Ser esperto ou ser inteligente? Eis a questão.

Vejam abaixo a imagem com uma pesquisa que foi publicada pela página do Facebook do jornal Folha de São Paulo. Essa imagem gerou muitos comentários porque a chamada dela era: “Para maioria, acreditar em Deus torna pessoa melhor, diz Datafolha.”

Na verdade essa parte sobre religião nem é o quesito mais interessante dessa pesquisa, mas enfim, foi o que acharam mais interessante para divulgar. É claro que isso gerou o já tradicional duelo entre cristãos e ateus nos comentários do Facebook.

Os ateus, aquela coisa de sempre, lembrando que o cristianismo, que eles costumam chamar de “igreja” cometeu as maiores atrocidades da história da humanidade, que as cadeias e penitenciárias estão repletas de gente que acredita em Deus e etc,etc. Os cristãos – nessas horas evangélicos e católicos se tornam amigos – defendendo “a igreja”, usando a Bíblia, ou melhor, “a palavra de Deus como argumentação, etc, etc.

Eu perdi meu precioso tempo e comentei o seguinte:

Deus é igual amor, só existe para quem acredita, se você não acredita, não existe e pronto. Sinceramente me parece que os ateus ou ateístas são tão passionais quanto os evangélicos e os católicos fervorosos, essa mania de ficar discutindo com os que acreditam em Deus é absurda. Ignorem, deixem os outros acreditarem em tudo o que quiserem, é uma coisa sem jeito!

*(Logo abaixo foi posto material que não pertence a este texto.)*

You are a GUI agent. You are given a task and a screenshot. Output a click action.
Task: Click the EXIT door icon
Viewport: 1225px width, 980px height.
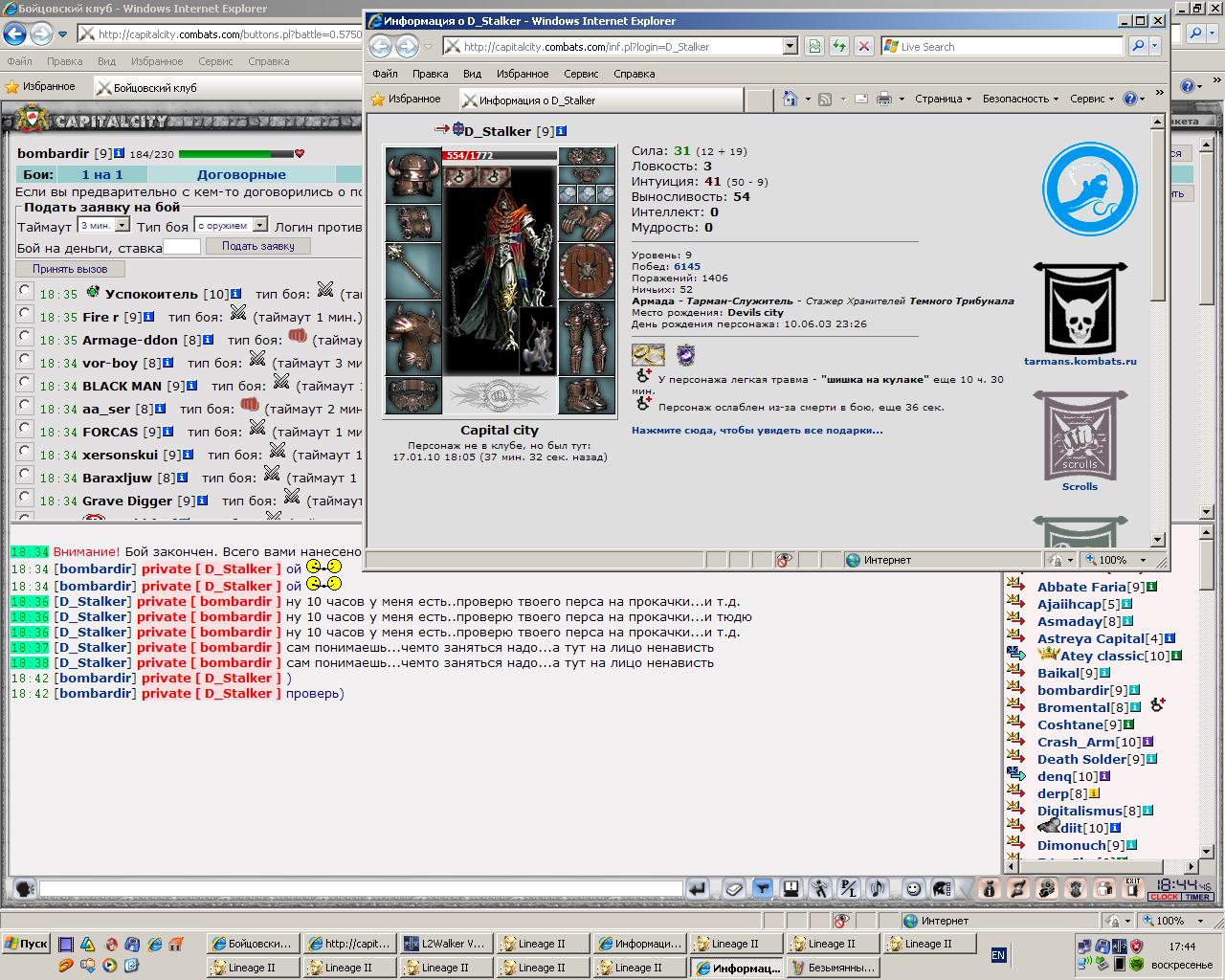point(1132,889)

Outra coisa: esse negócio de associação de ateus; associação é a mesma coisa de igreja. Do momento que um grupo de pessoas que acredita na mesma coisa (nesse caso acredita que Deus não existe), que pensam da mesma forma se unem, a ponto de criarem uma associação, já virou irmandade, já virou religião, já virou igreja. Se tiver uma sede, vai precisar pagar, água, luz, etc… sendo assim vai precisar de dinheiro, senão vender algo, vai precisar de doações dos membros, ou seja, a mesma coisa que igreja!

Na verdade, o que me chamou a atenção mesmo nessa pesquisa foi a parte sobre o que pensa “a esquerda” sobre o assunto drogas. E sobre isso eu fiz o seguinte comentário:

“Uso não deve ser proibido, pois é o usuário que sofre as consequências.” Nossa tem que ser muito burro pra pensar assim. Quando o viciado não consegue mais trabalhar ele tem que roubar pra poder sustentar o vício e sobreviver, e quando rouba termina tendo que agredir e muitas vezes matar e sobre o efeito da droga não consegue ter controle sobre a agressividade e é capaz de cometer os mais bárbaros atos de violência contra qualquer pessoa até mesmo a própria mãe. E com relação a maconha, nem todo viciado nessa droga é bonzinho “paz e amor”, deixa o viciado ficar completamente sem grana pra comprar pra ver o que é capaz de fazer.

Interessante é que todos nós brasileiros somos como garçons carregando os pratos dos valores ideológicos de “esquerda” e “direita” caminhando por um restaurante de quinta abarrotado de mesas com gente faminta chamando-nos por todos os lados. Temos que servir a todos com o que há nos dois pratos e ainda temos que ficar muito atentos, porque existem “clientes” que só comem a comida de um dos pratos, o prato da esquerda ou o da direita.

No momento atual, estamos nos vendo pressionados a escolher servir somente à um tipo de cliente. Se servirmos exclusivamente àqueles que comem no prato da esquerda estaremos sendo espertos; se servirmos exclusivamente aos que comem no prato da direita estaremos sendo inteligentes.

O que fazer? Ser esperto ou ser inteligente?